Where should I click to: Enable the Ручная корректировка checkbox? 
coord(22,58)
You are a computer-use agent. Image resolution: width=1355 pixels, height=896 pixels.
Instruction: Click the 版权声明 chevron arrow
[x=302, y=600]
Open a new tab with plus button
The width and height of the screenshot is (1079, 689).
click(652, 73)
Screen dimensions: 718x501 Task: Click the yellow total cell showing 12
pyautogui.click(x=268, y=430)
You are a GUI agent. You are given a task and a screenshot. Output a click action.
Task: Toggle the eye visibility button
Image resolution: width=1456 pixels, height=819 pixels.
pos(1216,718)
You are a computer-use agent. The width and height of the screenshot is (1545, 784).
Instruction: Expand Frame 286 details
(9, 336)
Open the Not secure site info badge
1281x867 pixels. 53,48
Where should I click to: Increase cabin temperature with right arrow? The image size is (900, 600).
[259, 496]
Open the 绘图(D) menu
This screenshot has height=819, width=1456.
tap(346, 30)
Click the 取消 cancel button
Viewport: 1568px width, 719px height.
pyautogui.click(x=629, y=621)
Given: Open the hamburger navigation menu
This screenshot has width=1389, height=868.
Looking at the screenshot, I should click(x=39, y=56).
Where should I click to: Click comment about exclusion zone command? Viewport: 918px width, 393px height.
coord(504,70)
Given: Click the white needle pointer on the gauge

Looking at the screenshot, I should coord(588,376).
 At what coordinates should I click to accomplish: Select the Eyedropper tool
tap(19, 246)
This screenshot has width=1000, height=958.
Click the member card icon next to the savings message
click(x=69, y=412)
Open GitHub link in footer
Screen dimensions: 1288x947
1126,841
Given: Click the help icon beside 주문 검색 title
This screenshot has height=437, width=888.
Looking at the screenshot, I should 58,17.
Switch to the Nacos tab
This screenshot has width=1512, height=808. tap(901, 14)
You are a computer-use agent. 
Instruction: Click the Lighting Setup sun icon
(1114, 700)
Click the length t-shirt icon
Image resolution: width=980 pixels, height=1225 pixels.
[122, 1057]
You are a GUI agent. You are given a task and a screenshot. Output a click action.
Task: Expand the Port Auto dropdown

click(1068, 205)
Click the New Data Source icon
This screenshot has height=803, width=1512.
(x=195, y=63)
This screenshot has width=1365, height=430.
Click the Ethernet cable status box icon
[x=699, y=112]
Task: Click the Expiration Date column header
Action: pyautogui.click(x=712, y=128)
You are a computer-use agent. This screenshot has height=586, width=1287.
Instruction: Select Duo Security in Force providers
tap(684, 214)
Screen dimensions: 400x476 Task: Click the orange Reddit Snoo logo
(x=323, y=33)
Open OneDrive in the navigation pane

┄┄┄┄┄┄┄┄┄┄

### [Exercise requirements]
Copy everything from the first line of the records down to the line containing "pos(1216,718)", with both ends included.

### [Solution below]
Where should I click to: Enable the Ручная корректировка checkbox? 
coord(22,58)
You are a computer-use agent. Image resolution: width=1355 pixels, height=896 pixels.
Instruction: Click the 版权声明 chevron arrow
[x=302, y=600]
Open a new tab with plus button
The width and height of the screenshot is (1079, 689).
click(652, 73)
Screen dimensions: 718x501 Task: Click the yellow total cell showing 12
pyautogui.click(x=268, y=430)
You are a GUI agent. You are given a task and a screenshot. Output a click action.
Task: Toggle the eye visibility button
Image resolution: width=1456 pixels, height=819 pixels.
pos(1216,718)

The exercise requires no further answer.